**Opdrachten**
A. Beantwoord op basis van de bespreking van Dag de volgende vragen:
(i) Voor welke editie van Dag wordt gekozen?
(ii) Welke drie momenten van de dag, met datum, behandelt het boek?
(iii) Aan welk boek van Virginia Woolf brengt Cunningham met Dag een hommage?
B. Zet de bespreking van Dag voort, aansluitend op de laatste zin.

Hommage of nabootsing?

Na zijn bestsellers Bloedverwanten, Huis aan het einde van de wereld, De uren, Stralende dagen, en Bij het vallen van de avond is nu ook Dag van Michael Cunningham verschenen. Ik koos voor de Engelse editie, eigenlijk vooral vanwege de prachtige wolkenpartij op het omslag die me deed denken aan de goudgele wolken boven een geel strand van het omslag van To the lighthouse van Virginia Woolf, in de beeldschone uitgave van Macmillan Collector’s Library. Dag gaat over drie keer één (moment van de) dag, namelijk de ochtend van 5 april 2019, de middag van 5 april 2020 en de avond van 5 april 2021. Op een subtiele manier raakt Cunningham de onverbiddelijkheid van de tijd in al haar verschijningsvormen, en net als bij The hours treedt hij ook hiermee in de voetsporen van Virginia Woolf, maar dan met een hommage aan haar – inderdaad! – To the lighthouse.

**Brongegevens**
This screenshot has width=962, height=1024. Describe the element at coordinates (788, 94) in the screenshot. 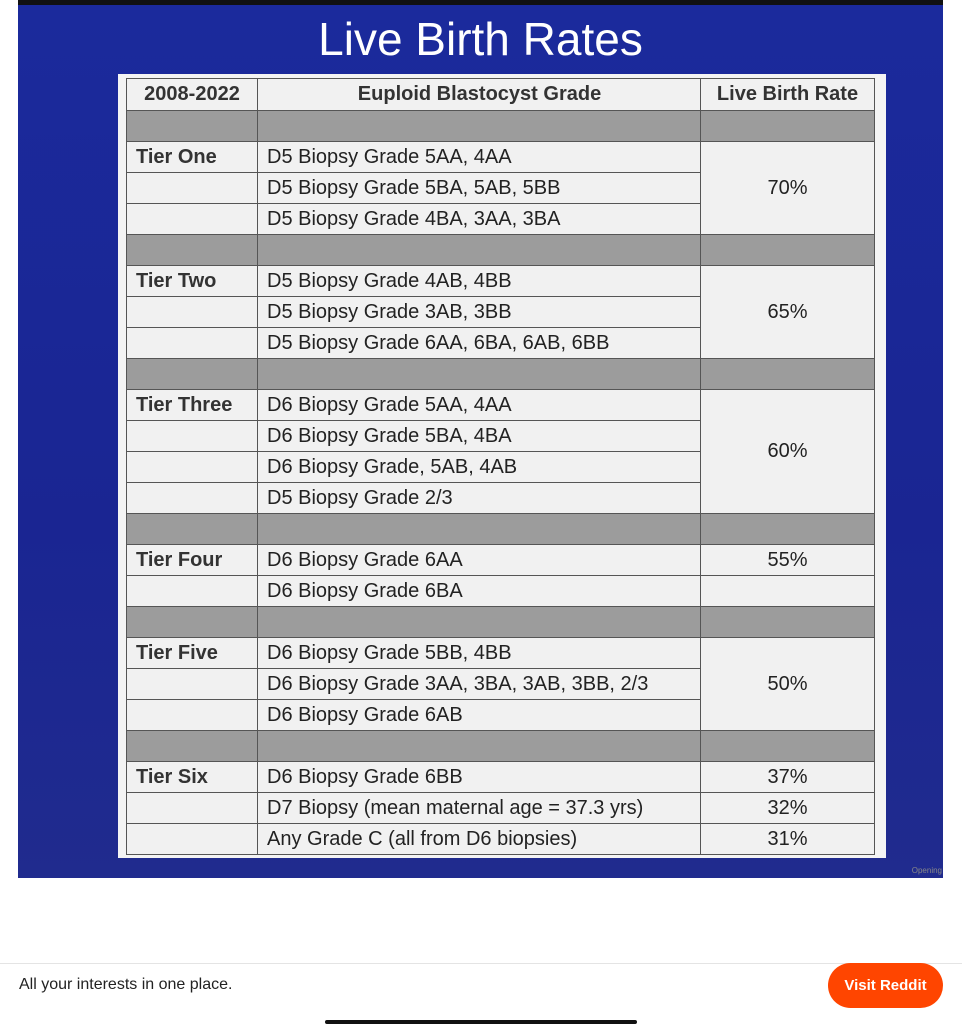

I see `header-cell: Live Birth Rate` at that location.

**Resultaten**
A.
(i) De Engelse editie.
(ii) De ochtend van 5 april 2019, de middag van 5 april 2020 en de avond van 5 april 2021.
(iii) To the lighthouse.

B.
Woolf schrijft in A room of one’s own dat vrouwelijke auteurs wezenlijk anders schrijven dan mannelijke, en dat dat vooral te maken heeft met de omgeving waar zij zich doorgaans ophouden. In Woolfs tijd was dat voor vrouwen de beslotenheid van het huis, terwijl mannen veel meer daarbuiten beleefden. Mannelijke auteurs zouden daardoor meer op grote gebeurtenissen en ontwikkelingen gericht zijn en vrouwen op de subtielere verschuivingen van stemmingen en blikken tussen personages binnenshuis. Inmiddels zijn we een hele eeuw aan emancipatie verder, maar toch was dat het eerste wat me na een paar bladzijden van Dag opviel: dat Cunningham feilloos de subtiele verschuivingen in relaties en gevoelens beschrijft en nauwelijks gebeurtenissen nodig heeft om zijn prachtige verhaal te vullen.

Net als To the lighthouse bestaat Dag uit drie delen, gekoppeld aan drie dagen, verspreid over drie jaar. De drie momenten spelen zich ook hier hoofdzakelijk af rond een familie: Isabel en Dan, hun twee kinderen Nathan en Violet en Isabels jongere broer Robbie.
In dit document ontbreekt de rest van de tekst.